SOURCE TEXT:

== == ==

As world leaders debate the possibility of global warming and its
uncertain threat to the future, the reality of climate change has closed
in on this small Eskimo village on the Chukchi Sea--to be precise, on a
rusty fuel tank farm holding 80,000 gallons of gasoline and stove oil.
Several years ago, the tanks were more than 300 feet from the edge of
a seaside bluff. But years of retreating sea ice have sent storm waters
pounding, and today just 35 feet of fine sandy bluff stands between the
tanks and disaster.
The airport runway--the only way to haul in wintertime food and
supplies from Anchorage, 625 miles away--has seawater lapping near its
flank. Seven houses have been relocated so far, three others have fallen
into the swirling drink and engineers now say the entire village of 600
residents could disappear into the sea within the next few decades.

== == ==

MATERIAL PROVIDED:
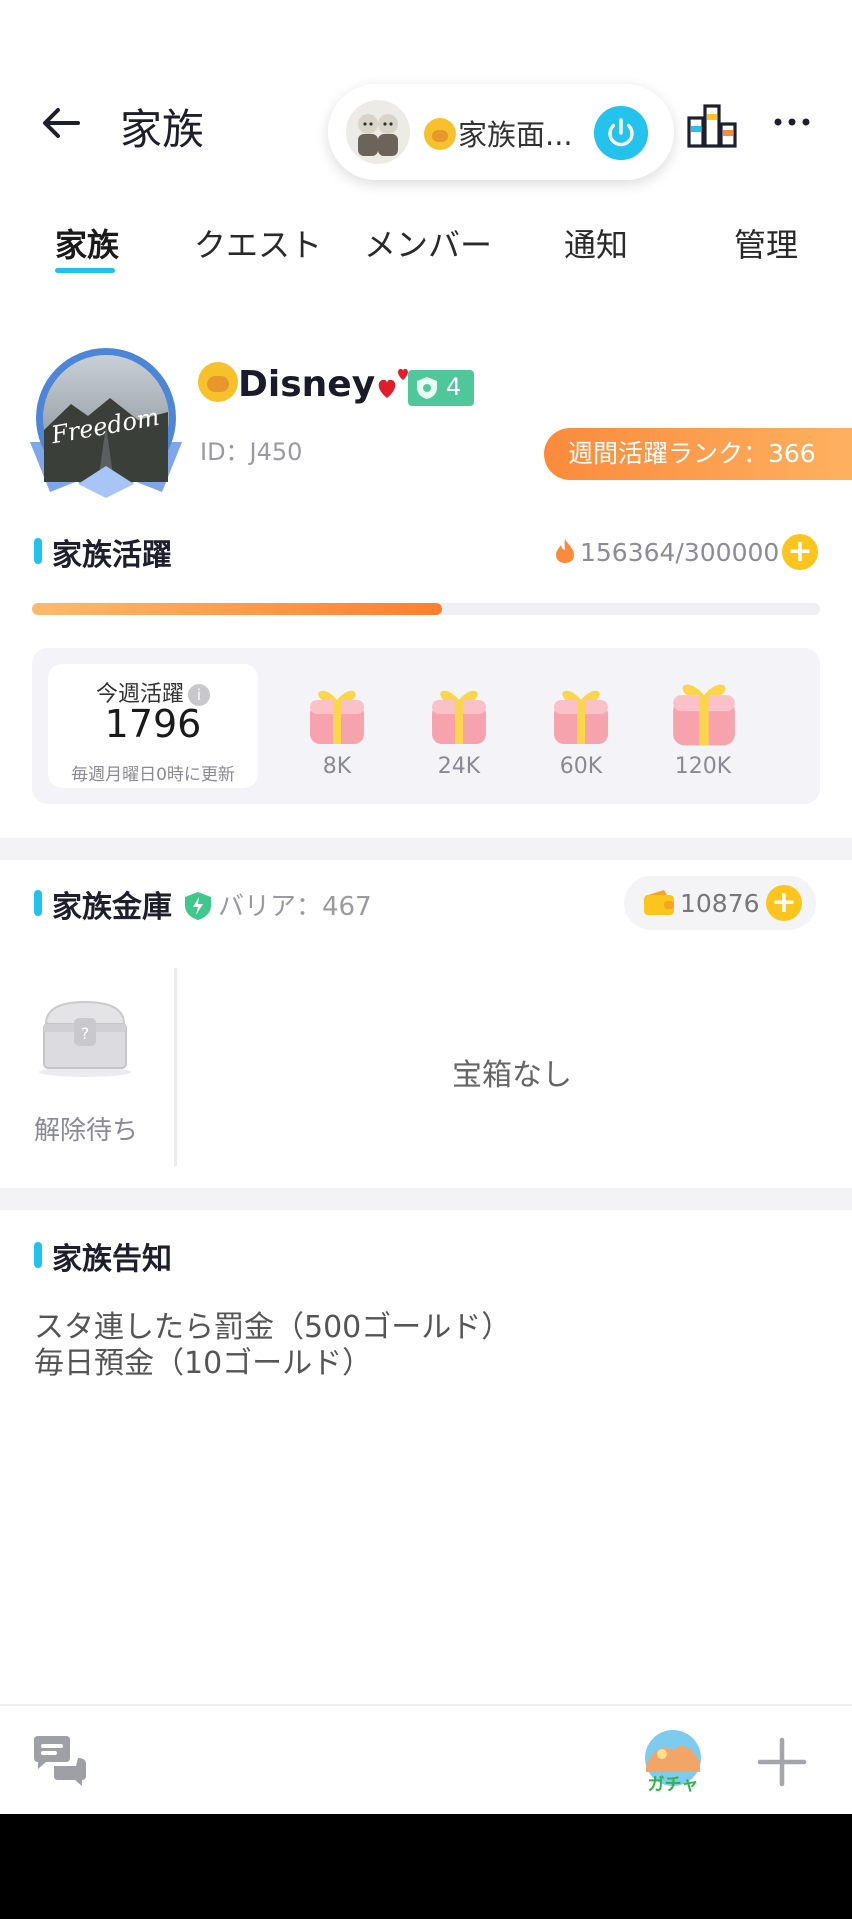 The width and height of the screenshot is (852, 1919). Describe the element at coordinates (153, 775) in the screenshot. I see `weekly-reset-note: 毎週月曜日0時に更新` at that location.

== == ==

DIRECTIVE 1: How many gallons of gasoline and stove oil does the fuel tank farm hold, according to the article about the Chukchi Sea village?
DIRECTIVE 2: Why does the airport runway matter so much to the village, according to the Chukchi Sea village article?
DIRECTIVE 3: Could you carry the article about the Chukchi Sea village on from its last sentence?
The listing has no connection to the article about the Chukchi Sea village.

REPLY 1: 80,000 gallons.

REPLY 2: The runway is the only way to haul in wintertime food and supplies from Anchorage, which is 625 miles away.

REPLY 3:
Sen. Ted Stevens (R-Alaska), who is trying to get millions of dollars
in federal aid to help, blames the problem on cyclical changes in ocean
temperature. But in Alaska, where receding glaciers, melting permafrost
and advancing forests have placed the state on the front lines of climate
change, many scoff at that.
Since the 1970s, Shishmaref residents have seen their drinking water
inundated with advancing seawater, an ocean ice pack that melts earlier
each year, unusual tides and difficulty hunting ice-bound sea creatures,
such as seals and walruses.
"We've been here since before Jesus, and there was no global warming
then. Everything was good. The tides were good. And now the sea level is
coming up," Shishmaref Mayor Daniel Iyatunguk said. "You can't talk to
the ocean and tell him, 'You're a loser.' Because it's got more power, I
guess, than we've got in our heads."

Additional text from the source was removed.